Case Name: Brockman v. Board of Directors of Jefferson County Bridge District
Court: Arkansas Supreme Court
Jurisdiction: Arkansas
Decision Date: 1933-12-11
Citations: 188 Ark. 396
Docket Number: 4-3238
Parties: Brockman v. Board of Directors of Jefferson County Bridge District.
Judges: 
Reporter: Arkansas Reports
Volume: 188
Pages: 396–401

Head Matter:
Brockman v. Board of Directors of Jefferson County Bridge District.
4-3238
Opinion delivered December 11, 1933.
E. W. Brockman, for appellant.
Bridges, McGaughy & Bridges, for appellee.

Opinion:
Kirby, J.,
(after stating the facts). The appellant seeks to collect fees against certain delinquent lands of the district embraced in this suit and have them, taxed against each particular tract described therein as costs for his compensation for the collection of the delinquent taxes for 1929 and 1930 as provided in said act 121 of 1921.
He alleged that said act making provision for the collection of delinquent taxes ivas enacted long prior to the adoption of amendment No. 12 to the Constitution, prohibiting the passage of local acts by the Legislature, and that by its terms he was entitled to have the court fix a reasonable sum to be taxed as attorney's fees against each tract of land set out in the complaint; and that said act of the Legislature, No. 274 of 1933, entitled: "An Act to Amend § 1 of act 121 of the Special Acts of the General Assembly of the State of Arkansas, approved February 1, 1921," left out of the provisions of said act all reference to the collection fees for the service, and instead provided: "And it shall be the duty of said attorney to do and perform all and singular the duties incumbent on the attorney for the Jefferson County Bridge District, and said service shall be performed by the prosecuting attorney of said county without additional salary to that now provided by law for the prosecuting attorney of Jefferson County."
It is insisted that said § 1 of act 274 of 1933, is void as being in conflict with article 19, § 11, of the Constitution in that it endeavors to diminish the salary of the prosecuting attorney during his term of office, and further is in conflict with Amendment No. 12 of the Constitution, attempting to amend a special act of the Legislature.

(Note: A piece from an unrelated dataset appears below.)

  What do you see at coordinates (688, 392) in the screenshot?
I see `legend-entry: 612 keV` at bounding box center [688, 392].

The court made the following declaration of law: "The intervention in this case as presented by E. W. Brockman, as prosecuting attorney of Jefferson County and made attorney for the Jefferson County Bridge District under act No. 121 of the General Assembly for the year 1921, presents the issue as to whether act .No. 274 of the Acts of the General Assembly for the year 1933, amended or repealed said act No. 121 for the year 1921. This court is not passing on any phase of the case as to the justness of the act, the amount of work to be done, or fees fixed therefor, but solely on the question of the constitutionality of act No. 274 of the Acts of 1933. Since the adoption of the constitutional amendment which prohibits the Legislature from passing a local or special act, the Legislature cannot amend a local act, but it can repeal a local act, either entirely or only some particular part of it."

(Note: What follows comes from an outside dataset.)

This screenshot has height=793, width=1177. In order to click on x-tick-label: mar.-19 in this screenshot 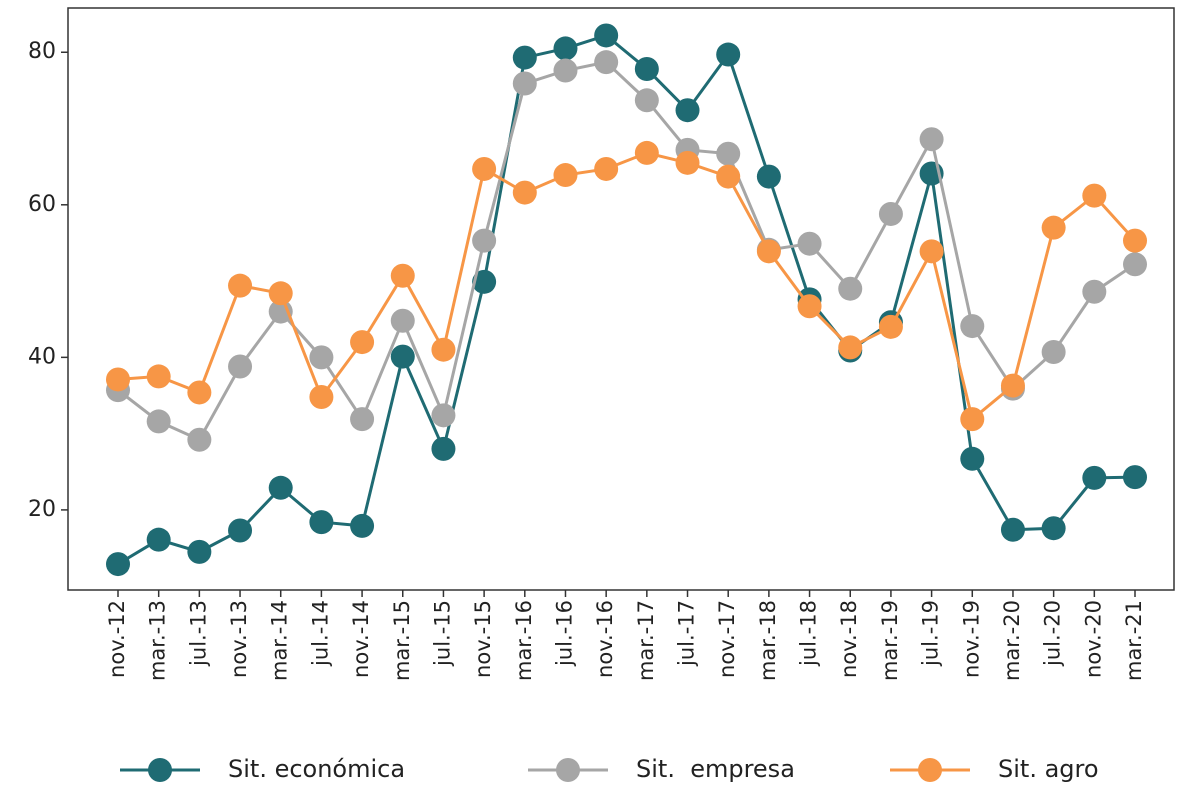, I will do `click(890, 640)`.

Article 19, § 11, of the Constitution provides that prosecuting attorneys, with other specified State officials, "shall each receive a salary, to be established by law, which shall not be increased or diminished during their respective terms, nor shall any of them, except the prosecuting attorneys, receive to his own use any fees, etc." Under the statute a salary is provided for prosecuting attorneys which can be said within the meaning of the above section to be established by law, and said section also prohibits the increasing or diminishing of the salary during the respective terms of office. The prohibition, however, is to the salary only, and does not affect one whose compensation is not definite and fixed, but is uncertain in amount and consists in fees or percentages. 46 C. J. 1024, and cases cited in footnote 55. See also, State v. Grimes, 7 Wash. 445, 35 Pac. 361, where a like provision of the Constitution of Washington re ceived such construction. No compensation had been fixed for the services herein before the act of 1933' reduced the compensation, and: "A constitutional provision prohibiting a change, of compensation after an election or appointment during' the term of an office does not apply where, prior to such time, no salary or compensation had been fixed for the office. ' ' 46 C. J. 1025.

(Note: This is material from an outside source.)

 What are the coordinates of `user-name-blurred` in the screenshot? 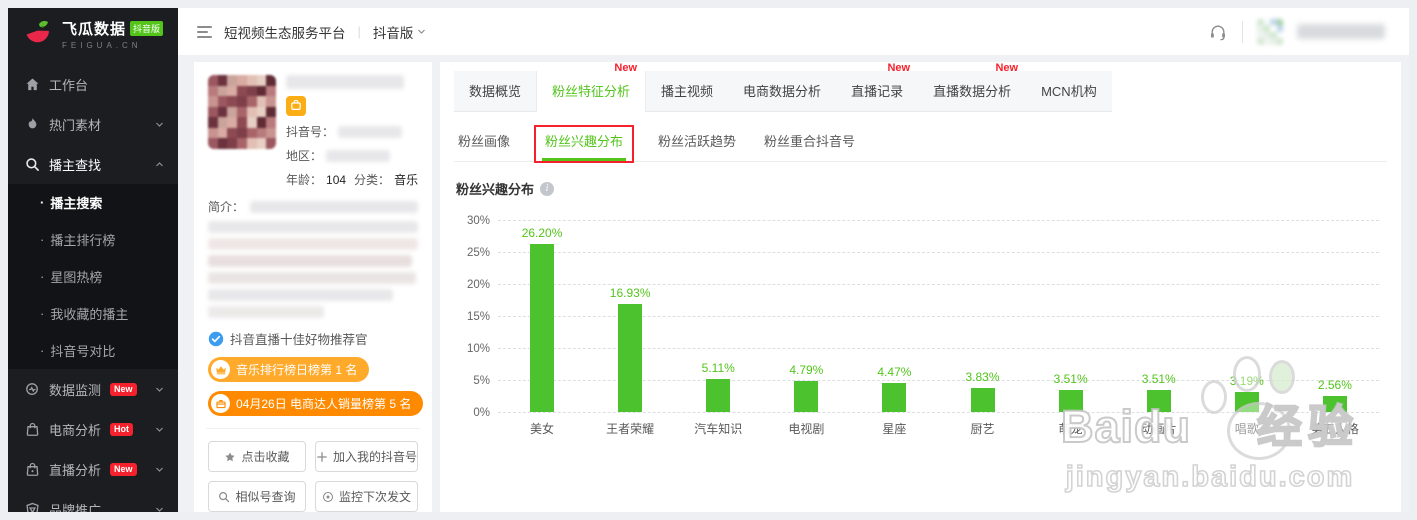 It's located at (1341, 32).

Said act 274 of 1933 is not in conflict with article 19, § 11, of the Constitution. It is obvious that the framers of the Constitution had in mind only the stipulated salaries of the public officials mentioned, prohibiting their being increased or decreased during their respective terms of office, and not the addition or deduction of some fee allowed for a particular service. Purnell v. Mann, 105 Ky. 87, 48 S. W. 407.
Neither does said act 274 of 1933, conflict with said Amendment No. 12 to the Constitution, which reads as follows: "The General Assembly shall not pass any local or special act. This amendment shall not prohibit the repeal of local or special acts." Said amendment expressly provides that it shall not prohibit the repeal of local or special acts.
"There are two ways of repealing a statute or part thereof; one is by express terms, the other by necessary implication. The question of repeal is one of intent, and must be solved by determining as near as may be the intent of the Legislature.
"An express repeal is the abrogation or annulment of a previously existing law by the enactment of a subsequent statute which declared that the former law shall be revoked or abrogated." 59 C. J., § 502.
The Constitution provides the method for amending a law and requires that whatever part thereof is to be retained "shall be re-enacted and published at length." Article 5, § 23. It is invariably held all of the section or law that is omitted and not re-enacted in the provisions of the amendatory act as proposed, is repealed. Apple-gate's Constitution of Arkansas Annotated, article 5, § 23, p. 47, and cases cited'.
This court has already held, construing Amendment No. 12 to the Constitution, that the Legislature has the right to repeal a local act entirely or only some particular part of it. Gregory v. Cockrell, 179 Ark. 719, 18 S. W. (2d) 362.
The method adopted here by re-enacting the particular part of the act proposed to be retained, effected only the repeal of that part omitted, and was within the competency of the Legislature, as correctly held by the chancellor herein.
If an additional duty is prescribed or imposed upon a public official without any provision for any further salary or compensation paid, it does not relieve him from the performance of such duty, it being presumed that the Legislature concluded that his salary or fees already provided are sufficient for the additional service required to be rendered.
"We find no error in the record, and the decree is affirmed.